**** EXERCISE MATERIALS

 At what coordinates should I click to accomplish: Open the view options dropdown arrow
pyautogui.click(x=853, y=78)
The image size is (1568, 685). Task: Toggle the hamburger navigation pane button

********
**** EXERCISE MATERIALS

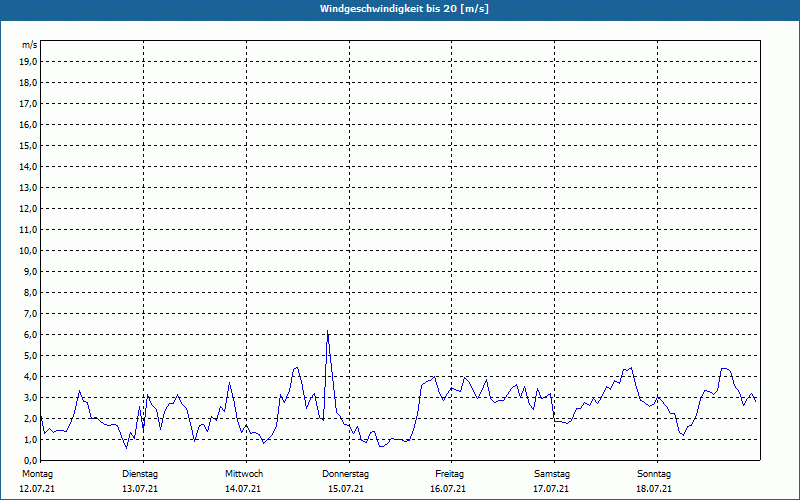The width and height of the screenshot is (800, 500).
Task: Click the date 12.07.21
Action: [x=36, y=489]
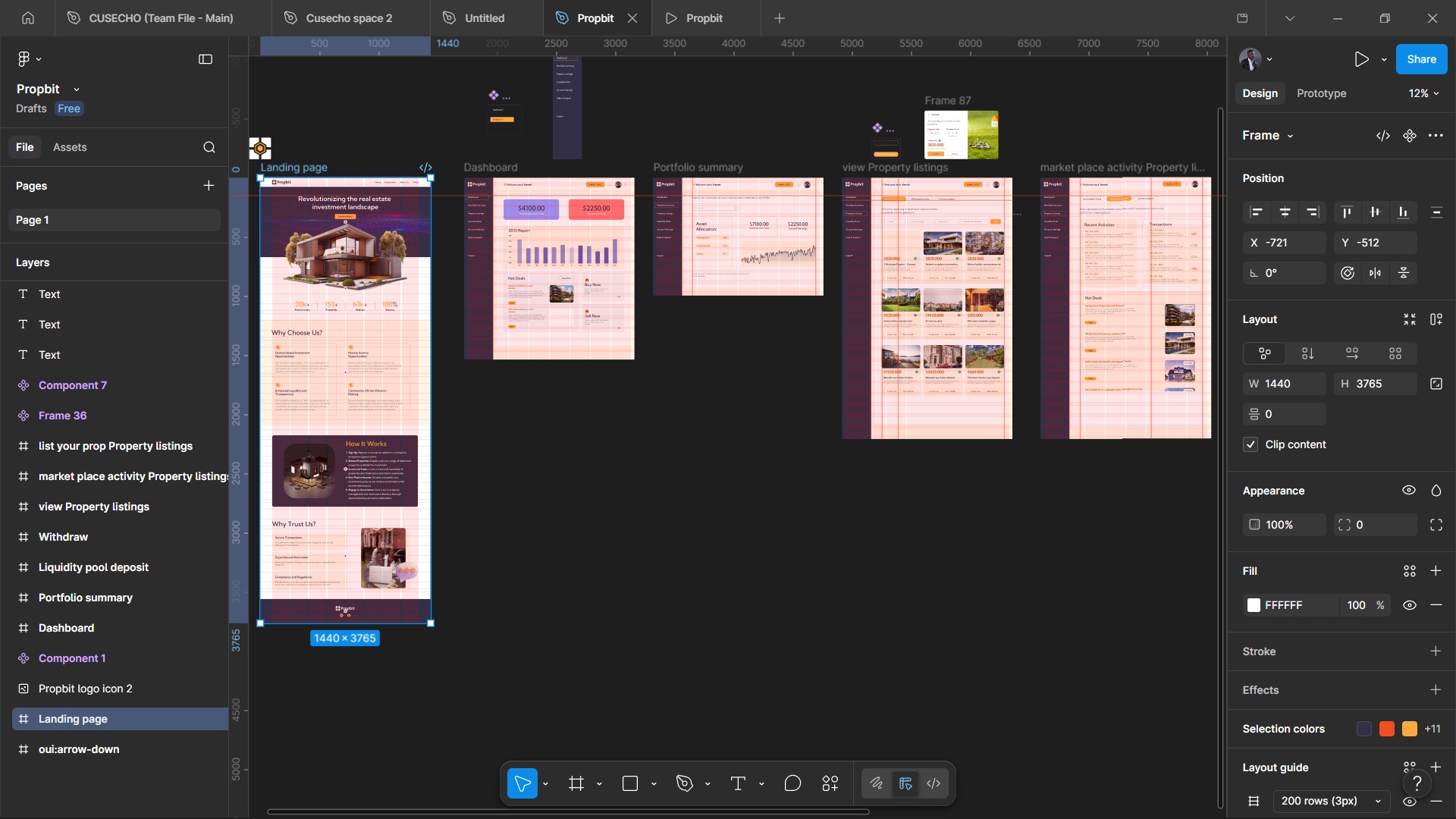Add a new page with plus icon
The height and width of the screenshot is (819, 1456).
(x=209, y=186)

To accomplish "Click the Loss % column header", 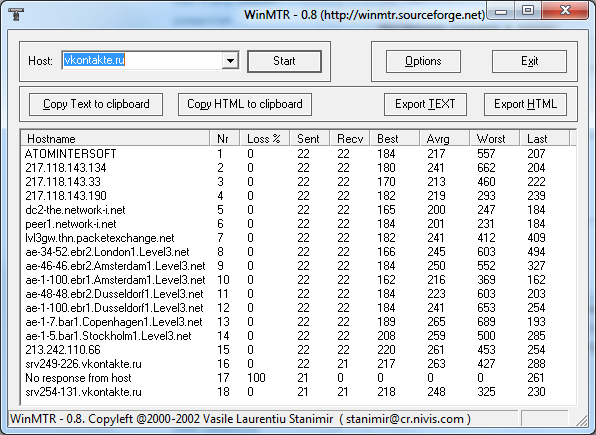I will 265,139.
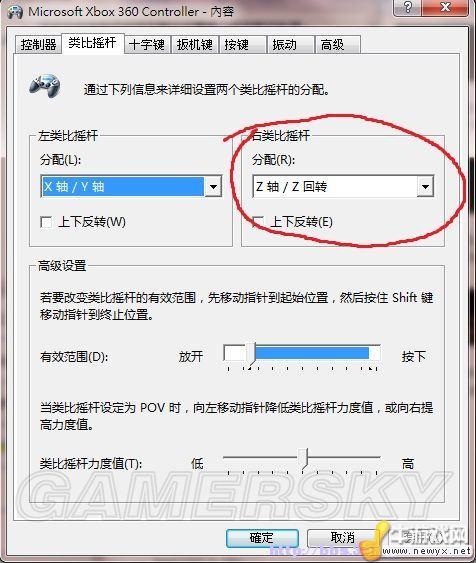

********

WHAT IS EXPECTED: All lines above between those holding "At what coordinates" and "The image size", inclusive, must be set down unchanged, and no other line may be included.

ANSWER BOX:
 At what coordinates should I click to accomplish: Open the view options dropdown arrow
pyautogui.click(x=853, y=78)
The image size is (1568, 685). Task: Toggle the hamburger navigation pane button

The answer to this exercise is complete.